The revival hosted around 4000 military vehicles including tanks, armoured personnel carriers, armoured cars, amphibious vehicles, motorcycles, as well as light, medium and heavy military wheeled vehicles. The 2015 show attracted over 100,000 visitors during its five days. The armoured vehicles that participate in the show include those from The Wheatcroft Collection and the Jon Phillips Armor Collection.

==Re-enactments==
A part of the show revolved around the different re-enactors that portray various armies, units and events during armed conflicts during the 20th century. Especially prominent are Allied and Axis forces from the World War II, with mock battles staged in main arena using period vehicles, re-enactors and pyrotechnics.
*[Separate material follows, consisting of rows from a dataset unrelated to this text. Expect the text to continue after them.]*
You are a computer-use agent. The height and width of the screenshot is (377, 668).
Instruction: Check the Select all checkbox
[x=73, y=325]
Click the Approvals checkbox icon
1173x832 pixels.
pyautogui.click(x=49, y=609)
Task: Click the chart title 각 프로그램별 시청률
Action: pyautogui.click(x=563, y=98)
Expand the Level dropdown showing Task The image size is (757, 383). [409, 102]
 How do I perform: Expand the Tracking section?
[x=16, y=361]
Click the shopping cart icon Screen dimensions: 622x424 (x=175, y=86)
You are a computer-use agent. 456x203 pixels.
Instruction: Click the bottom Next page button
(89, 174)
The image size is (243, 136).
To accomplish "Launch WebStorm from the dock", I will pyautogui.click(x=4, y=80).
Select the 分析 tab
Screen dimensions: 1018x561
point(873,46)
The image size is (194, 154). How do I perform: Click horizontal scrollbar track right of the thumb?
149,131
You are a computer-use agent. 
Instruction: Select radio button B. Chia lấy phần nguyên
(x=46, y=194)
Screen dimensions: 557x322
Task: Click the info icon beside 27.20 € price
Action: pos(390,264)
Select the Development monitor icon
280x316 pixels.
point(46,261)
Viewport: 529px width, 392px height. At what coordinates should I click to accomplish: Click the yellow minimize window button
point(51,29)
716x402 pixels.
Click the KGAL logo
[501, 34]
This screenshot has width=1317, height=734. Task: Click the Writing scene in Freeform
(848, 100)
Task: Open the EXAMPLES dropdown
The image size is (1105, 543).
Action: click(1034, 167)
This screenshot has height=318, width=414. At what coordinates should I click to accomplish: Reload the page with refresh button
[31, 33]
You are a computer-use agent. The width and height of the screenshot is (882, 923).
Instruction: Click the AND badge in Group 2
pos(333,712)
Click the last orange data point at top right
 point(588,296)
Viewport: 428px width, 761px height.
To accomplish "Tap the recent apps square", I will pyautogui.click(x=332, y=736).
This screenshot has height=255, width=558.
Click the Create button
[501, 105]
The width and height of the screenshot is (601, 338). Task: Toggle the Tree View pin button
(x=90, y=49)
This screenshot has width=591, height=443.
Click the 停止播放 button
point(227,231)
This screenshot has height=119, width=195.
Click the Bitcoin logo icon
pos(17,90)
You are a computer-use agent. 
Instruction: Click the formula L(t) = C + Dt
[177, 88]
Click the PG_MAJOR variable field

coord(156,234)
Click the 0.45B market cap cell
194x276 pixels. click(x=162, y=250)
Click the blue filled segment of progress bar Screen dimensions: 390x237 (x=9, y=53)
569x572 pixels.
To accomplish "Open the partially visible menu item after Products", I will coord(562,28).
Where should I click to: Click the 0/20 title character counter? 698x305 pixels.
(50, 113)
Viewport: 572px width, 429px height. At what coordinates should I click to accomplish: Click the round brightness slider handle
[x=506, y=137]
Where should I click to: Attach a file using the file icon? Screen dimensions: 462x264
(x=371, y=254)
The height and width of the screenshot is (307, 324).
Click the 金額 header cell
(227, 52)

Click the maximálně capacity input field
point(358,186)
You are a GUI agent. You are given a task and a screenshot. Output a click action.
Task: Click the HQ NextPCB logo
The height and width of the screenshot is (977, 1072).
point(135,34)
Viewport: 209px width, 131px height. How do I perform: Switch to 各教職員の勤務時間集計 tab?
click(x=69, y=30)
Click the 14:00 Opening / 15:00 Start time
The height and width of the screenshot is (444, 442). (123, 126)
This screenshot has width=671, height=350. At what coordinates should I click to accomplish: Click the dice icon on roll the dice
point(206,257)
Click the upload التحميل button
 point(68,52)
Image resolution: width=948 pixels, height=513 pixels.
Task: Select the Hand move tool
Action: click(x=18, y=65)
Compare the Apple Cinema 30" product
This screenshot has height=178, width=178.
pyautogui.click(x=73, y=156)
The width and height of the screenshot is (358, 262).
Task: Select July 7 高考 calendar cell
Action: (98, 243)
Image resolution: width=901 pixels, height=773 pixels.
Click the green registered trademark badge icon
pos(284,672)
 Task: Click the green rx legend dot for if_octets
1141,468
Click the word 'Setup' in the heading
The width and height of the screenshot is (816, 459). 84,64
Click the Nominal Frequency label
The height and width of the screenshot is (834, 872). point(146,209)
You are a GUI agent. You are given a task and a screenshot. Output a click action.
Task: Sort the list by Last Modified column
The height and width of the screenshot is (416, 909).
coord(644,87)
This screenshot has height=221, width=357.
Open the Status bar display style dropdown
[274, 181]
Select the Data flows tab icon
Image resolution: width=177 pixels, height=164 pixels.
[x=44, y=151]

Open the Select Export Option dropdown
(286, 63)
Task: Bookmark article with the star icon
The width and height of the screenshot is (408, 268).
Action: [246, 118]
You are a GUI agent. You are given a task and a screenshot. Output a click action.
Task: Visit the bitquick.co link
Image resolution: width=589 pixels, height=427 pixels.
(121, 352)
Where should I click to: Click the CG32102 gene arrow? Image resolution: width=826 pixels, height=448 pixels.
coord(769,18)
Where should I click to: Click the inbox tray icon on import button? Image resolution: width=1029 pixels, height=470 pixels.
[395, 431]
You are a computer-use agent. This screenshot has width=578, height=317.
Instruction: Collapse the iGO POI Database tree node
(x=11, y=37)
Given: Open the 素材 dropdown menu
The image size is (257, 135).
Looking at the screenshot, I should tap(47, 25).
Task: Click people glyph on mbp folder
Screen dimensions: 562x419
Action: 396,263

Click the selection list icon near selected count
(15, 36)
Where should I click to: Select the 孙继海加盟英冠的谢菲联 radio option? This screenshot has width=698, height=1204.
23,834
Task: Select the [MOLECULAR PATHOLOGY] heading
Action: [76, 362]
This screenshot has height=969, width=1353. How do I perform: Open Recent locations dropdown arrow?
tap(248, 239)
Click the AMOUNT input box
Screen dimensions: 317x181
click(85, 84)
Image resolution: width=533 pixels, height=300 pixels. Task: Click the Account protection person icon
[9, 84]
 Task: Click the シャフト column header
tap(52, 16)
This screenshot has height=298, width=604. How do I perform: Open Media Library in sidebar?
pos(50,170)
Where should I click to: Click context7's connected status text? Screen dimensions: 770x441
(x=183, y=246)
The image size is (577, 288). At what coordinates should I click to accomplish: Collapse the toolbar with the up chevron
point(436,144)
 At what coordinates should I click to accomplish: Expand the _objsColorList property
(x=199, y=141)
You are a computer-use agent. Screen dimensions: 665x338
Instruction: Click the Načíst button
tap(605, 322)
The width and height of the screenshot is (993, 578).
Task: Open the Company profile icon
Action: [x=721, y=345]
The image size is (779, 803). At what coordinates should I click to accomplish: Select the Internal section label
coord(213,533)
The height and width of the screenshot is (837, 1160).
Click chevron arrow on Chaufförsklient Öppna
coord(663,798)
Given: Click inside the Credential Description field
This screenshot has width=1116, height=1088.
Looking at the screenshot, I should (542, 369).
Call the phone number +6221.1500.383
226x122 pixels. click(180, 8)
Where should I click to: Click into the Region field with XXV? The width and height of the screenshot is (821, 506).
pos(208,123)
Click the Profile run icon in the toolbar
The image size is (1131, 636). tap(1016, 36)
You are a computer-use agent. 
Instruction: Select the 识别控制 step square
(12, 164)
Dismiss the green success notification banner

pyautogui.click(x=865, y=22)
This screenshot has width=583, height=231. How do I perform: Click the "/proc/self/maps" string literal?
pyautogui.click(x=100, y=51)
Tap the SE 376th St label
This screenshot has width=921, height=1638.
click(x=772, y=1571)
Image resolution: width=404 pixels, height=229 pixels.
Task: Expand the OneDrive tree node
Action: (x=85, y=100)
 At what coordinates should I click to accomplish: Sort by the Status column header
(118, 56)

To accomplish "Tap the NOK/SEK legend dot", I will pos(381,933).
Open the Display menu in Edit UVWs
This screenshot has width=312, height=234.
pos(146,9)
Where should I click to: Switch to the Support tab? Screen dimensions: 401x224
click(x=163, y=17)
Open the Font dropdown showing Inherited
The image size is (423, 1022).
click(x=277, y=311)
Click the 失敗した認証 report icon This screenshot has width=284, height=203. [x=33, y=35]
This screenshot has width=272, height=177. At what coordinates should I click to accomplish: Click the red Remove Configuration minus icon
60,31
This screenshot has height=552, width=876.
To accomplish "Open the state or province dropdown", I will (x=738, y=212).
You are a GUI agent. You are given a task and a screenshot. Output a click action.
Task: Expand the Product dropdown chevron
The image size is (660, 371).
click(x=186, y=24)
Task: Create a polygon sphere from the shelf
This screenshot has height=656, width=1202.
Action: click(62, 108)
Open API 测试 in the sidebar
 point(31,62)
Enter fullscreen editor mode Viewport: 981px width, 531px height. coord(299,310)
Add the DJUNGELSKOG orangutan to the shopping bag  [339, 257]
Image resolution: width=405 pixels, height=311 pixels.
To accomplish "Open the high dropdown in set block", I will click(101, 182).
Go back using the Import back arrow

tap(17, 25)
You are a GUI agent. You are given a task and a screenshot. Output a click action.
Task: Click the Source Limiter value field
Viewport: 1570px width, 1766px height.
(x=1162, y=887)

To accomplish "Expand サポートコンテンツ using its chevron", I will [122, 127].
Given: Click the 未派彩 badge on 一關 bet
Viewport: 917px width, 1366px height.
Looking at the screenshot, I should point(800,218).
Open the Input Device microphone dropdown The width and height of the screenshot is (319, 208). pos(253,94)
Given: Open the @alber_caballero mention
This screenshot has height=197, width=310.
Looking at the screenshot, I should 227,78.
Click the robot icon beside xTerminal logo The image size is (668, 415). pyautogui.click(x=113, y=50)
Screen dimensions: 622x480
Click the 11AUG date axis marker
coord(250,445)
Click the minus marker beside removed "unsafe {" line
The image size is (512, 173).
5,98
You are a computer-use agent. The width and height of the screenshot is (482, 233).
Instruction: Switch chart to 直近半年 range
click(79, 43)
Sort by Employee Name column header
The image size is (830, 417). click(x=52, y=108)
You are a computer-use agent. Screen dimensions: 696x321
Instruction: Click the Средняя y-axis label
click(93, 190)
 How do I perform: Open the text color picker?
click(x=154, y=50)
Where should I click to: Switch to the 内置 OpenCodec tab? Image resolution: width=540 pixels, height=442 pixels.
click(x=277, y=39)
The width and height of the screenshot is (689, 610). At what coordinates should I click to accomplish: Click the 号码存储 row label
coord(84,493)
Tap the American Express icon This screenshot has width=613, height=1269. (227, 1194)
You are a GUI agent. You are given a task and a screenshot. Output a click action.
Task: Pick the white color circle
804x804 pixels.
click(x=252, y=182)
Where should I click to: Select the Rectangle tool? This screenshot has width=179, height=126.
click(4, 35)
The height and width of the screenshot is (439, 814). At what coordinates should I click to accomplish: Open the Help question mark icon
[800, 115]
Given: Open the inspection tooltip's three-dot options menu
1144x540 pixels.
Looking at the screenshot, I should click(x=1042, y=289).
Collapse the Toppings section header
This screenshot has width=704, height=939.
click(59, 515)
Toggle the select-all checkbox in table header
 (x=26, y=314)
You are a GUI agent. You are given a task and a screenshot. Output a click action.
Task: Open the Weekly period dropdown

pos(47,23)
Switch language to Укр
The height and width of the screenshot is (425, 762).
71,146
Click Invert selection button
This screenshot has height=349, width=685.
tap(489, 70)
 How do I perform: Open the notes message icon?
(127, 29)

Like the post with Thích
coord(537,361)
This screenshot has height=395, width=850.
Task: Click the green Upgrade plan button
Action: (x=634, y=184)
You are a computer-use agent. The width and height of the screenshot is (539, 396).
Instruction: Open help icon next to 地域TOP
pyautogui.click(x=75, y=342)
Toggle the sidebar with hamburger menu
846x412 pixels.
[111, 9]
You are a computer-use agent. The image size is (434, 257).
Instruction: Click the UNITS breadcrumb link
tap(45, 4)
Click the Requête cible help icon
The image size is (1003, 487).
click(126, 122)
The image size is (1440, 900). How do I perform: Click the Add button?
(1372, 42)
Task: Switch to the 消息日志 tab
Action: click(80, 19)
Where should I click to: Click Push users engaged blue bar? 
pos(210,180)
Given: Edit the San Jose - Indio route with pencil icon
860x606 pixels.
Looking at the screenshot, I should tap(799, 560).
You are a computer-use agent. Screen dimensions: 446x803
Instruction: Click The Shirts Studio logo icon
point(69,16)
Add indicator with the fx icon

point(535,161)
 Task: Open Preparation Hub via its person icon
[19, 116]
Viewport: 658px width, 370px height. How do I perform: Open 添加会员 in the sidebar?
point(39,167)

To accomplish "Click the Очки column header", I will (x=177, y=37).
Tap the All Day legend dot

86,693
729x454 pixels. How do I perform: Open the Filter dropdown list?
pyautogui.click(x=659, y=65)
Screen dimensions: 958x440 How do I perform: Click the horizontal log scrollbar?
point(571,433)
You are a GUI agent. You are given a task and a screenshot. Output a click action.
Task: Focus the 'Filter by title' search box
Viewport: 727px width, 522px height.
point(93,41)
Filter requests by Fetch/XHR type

==Change of venue and name==
Between 2013 and 2016 the show relocated to Folkestone Racecourse (which for a time in 1944 was known as RAF Westenhanger (after the nearby village)) and changed its name to the War and Peace Revival. On 23 June 2015 organisers Rex Cadman and Barbara Shea announced that they would be retiring after the 2015 show. On Saturday 25 July 2015 it was confirmed that John Allison and his team would be taking over the show on 1 August 2015. They ran the show at the Hop Farm Country Park, Kent, England until 2019, due to COVID-19.